How would you respond?
Now that you know the basics, or at least can refer back to them, let’s get into some examples. Use the following scenarios to think about possible intervention strategies. What strategies would you choose?
Scenario 1: Inappropriate jokes
Imagine that you share an office space with several other summer interns. One of the interns, Taylor, often makes sexual jokes and suggestive comments. You and the other interns find the jokes annoying, but one of the interns, Sam, looks upset and starts to avoid the space.
- Taylor is distracting everyone from work.
- Sam might worry that others think Taylor’s jokes are OK.
- Sam’s job performance could suffer.
- Other interns’ job performance could suffer.
- Taylor might continue this behavior in other workplaces, which could continue to hurt people—and damage Taylor’s job prospects.
- Don’t laugh at the jokes. An awkward silence can speak volumes.
- Privately check in with Taylor. “You probably mean well, but those jokes make you seem unprofessional.”
- Privately check in with Sam. “You seemed a little bit uncomfortable with Taylor’s jokes. Are you OK?”
- Talk to a supervisor. Suggest that supervisors discuss appropriate workplace conduct with new interns now and in the future.
- Consider structural changes that can prevent this problem from happening again. Proactively start positive, professional conversations in the shared workspace. This sets a good example and minimizes chances for inappropriate conversations to begin.
- Student story: “I politely interrupted the situation by asking a work-related question to cause a distraction and interruption. Then I privately talked to my co-worker at a later time.”
—Rebecca B., fourth-year undergraduate, Rochester Community and Technical College, Minnesota
Scenario 2: Unfair treatment
Imagine that you have a part-time campus job in a lab. The professor in charge of the lab chooses a graduate student, Riley, to lead a project. A few weeks ago, Riley asked one of your coworkers, Casey, out on a date. Casey said no. Since then, Riley seems to be treating Casey differently from the other lab members. Riley often dismisses Casey’s comments in meetings and assigns all the menial jobs to Casey.
- The professor might think that Casey is not a good employee.
- The rest of the lab members are missing out on Casey’s contributions.
- Other lab members might feel like they must always agree with Riley or face retaliation.
- Riley is behaving unprofessionally, which could hurt Riley’s future job prospects.
- Validate Casey’s contributions. If Riley dismisses one of Casey’s comments, say, “I actually thought that was a really good point.” Similarly, volunteer to do the menial jobs yourself.
- Check in with Casey. Tell Casey that you’ve noticed the problem and are available to help. Providing emotional support after an incident of harassment is the most common kind of workplace bystander intervention, according to a 2016 study in the International Journal of Human Resources Management.
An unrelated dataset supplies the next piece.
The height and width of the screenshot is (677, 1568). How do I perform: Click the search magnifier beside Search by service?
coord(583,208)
- Express your concerns with the professor supervising the lab.
- Consider reaching out to an official such as a Title IX coordinator or HR representative.
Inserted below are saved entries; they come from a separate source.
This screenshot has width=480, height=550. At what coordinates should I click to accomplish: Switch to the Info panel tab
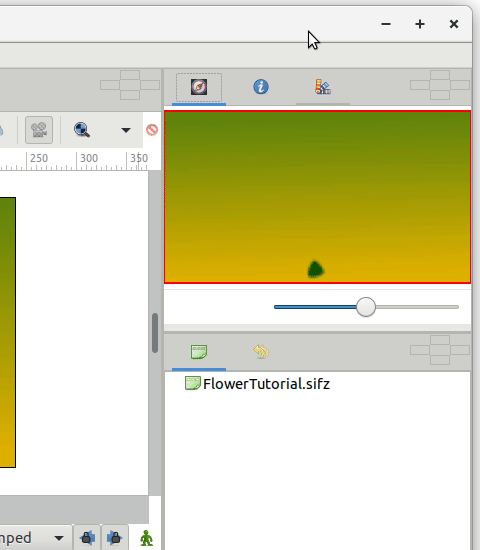click(261, 87)
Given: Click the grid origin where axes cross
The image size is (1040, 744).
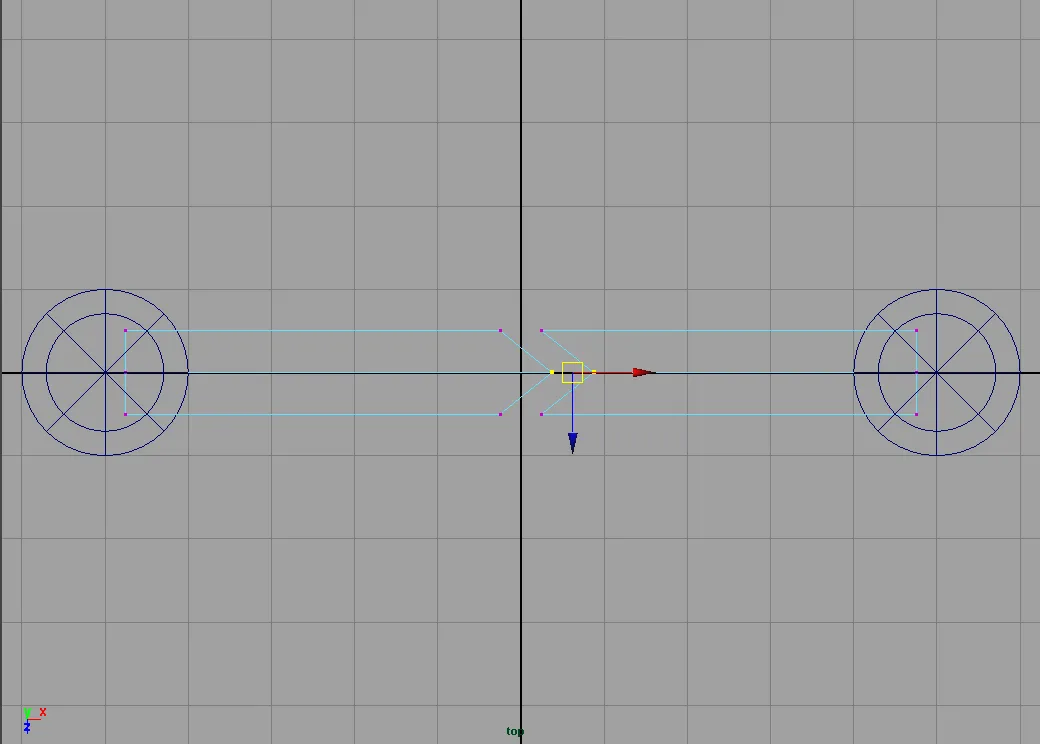Looking at the screenshot, I should (521, 373).
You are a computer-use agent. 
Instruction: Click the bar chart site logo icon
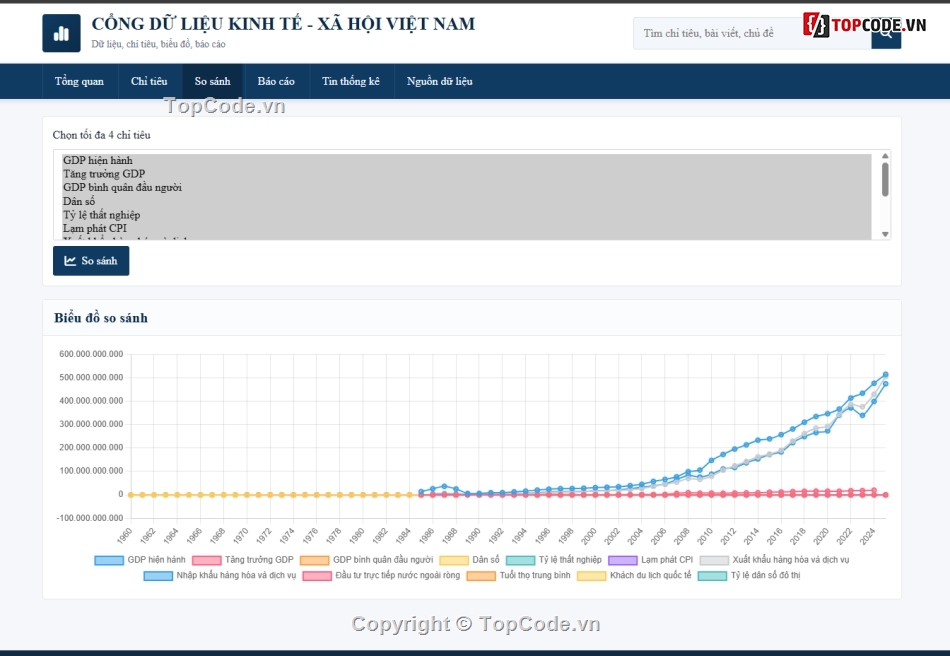tap(61, 33)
- Propose structural changes to ensure everyone’s voices are heard and menial jobs are fairly distributed. For example, you could suggest that everyone takes turns performing the less-desirable tasks using a chart that’s visible in the lab.
- Student story: “I told my manager right away. The manager handled it from there.”
—Kassandra J., first-year graduate student, Texas Woman’s University
Scenario 3: Callouts on appearance
Imagine that you have a part-time job. Your supervisor makes small talk with employees as you arrive in the morning. Topics range from sports to the weather, but on several occasions, your supervisor has made comments about the appearance of one employee, Kai, such as, “You look gorgeous today!” and “That shirt looks great on you!” Your supervisor does not comment on other employees’ appearances.
- This behavior creates a workplace that emphasizes people’s appearance, perhaps implying that their looks matter more than their ideas.
- Kai may feel uncomfortable at work and worry about what the manager expects.
- Other employees might worry that they will be treated differently based on appearance too.
- Check in with Kai and express concern about the comments.
- Subtly steer conversations back to appropriate topics.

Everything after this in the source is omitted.